The module provides the opportunity for rigorous study of selected topics in analytical and normative Anglo-American jurisprudence. Extended consideration is given to the nature of law and also to the relation between law and values such as liberty and equality. Both contemporary and also fundamentally important classical contributions are studied.

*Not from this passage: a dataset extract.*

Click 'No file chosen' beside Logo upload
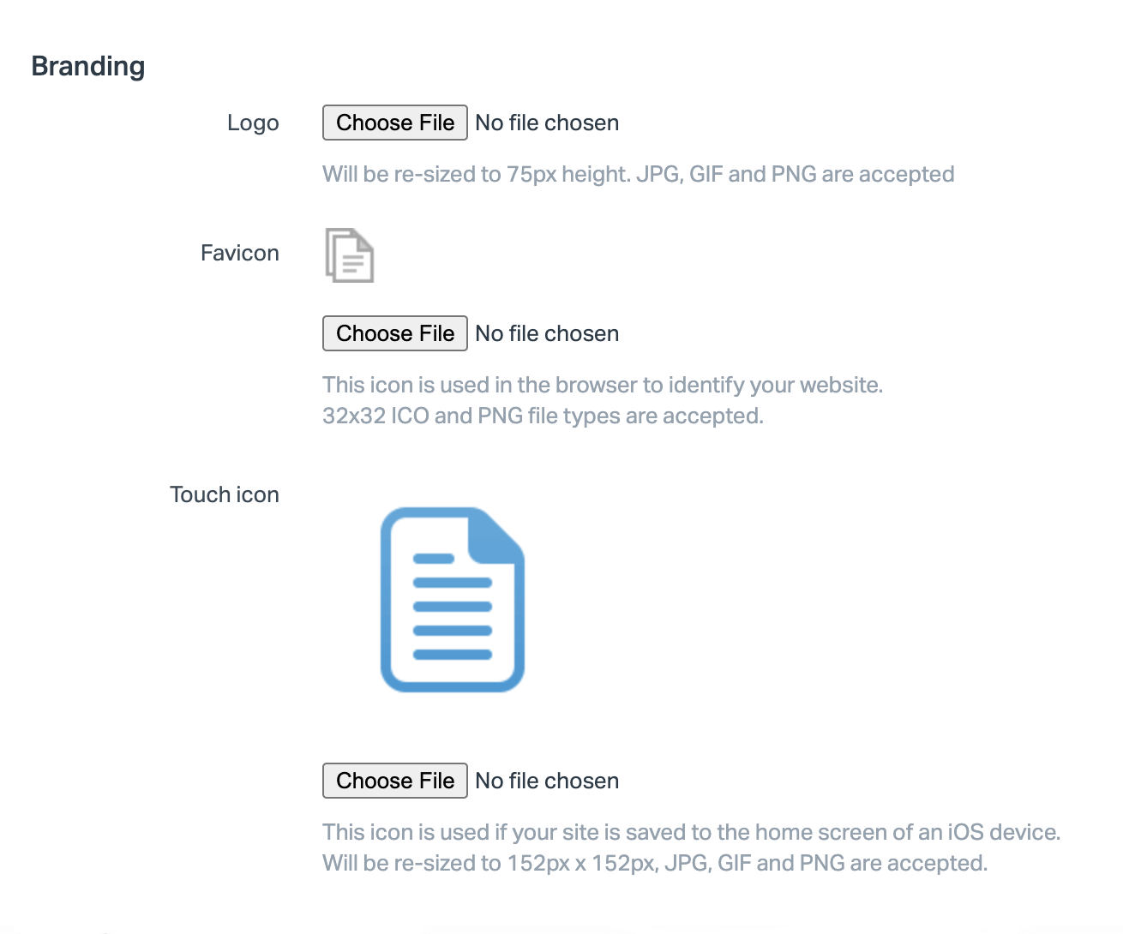point(547,123)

  • To raise critical awareness of major issues in legal and political theory in the Anglo-American tradition
  • to develop their critical faculties by engaging in oral and written abstract argument about political and legal theory
  • to develop their analytical faculties by identifying and resolving philosophical arguments
  • to theorize about particular areas of law and their moral foundations
Module syllabus:

The Module is divided in two parts, General Jurisprudence (Term 1) and Particular Jurisprudence (Term 2). General Jurisprudence (term 1) will cover advanced issues in Anglo-American legal philosophy. Background in analytic jurisprudence (or political philosophy), though not essential, is highly desirable. Particular Jurisprudence (term 2) will explore the philosophical foundations and normative questions within two core areas of law.

Recommended materials:

  • HLA Hart The Concept of Law (3rd edition)
  • Ronald Dworkin, Law’s Empire

Module reading lists and other module materials will be provided via online module pages, available at the beginning of term once students have enrolled.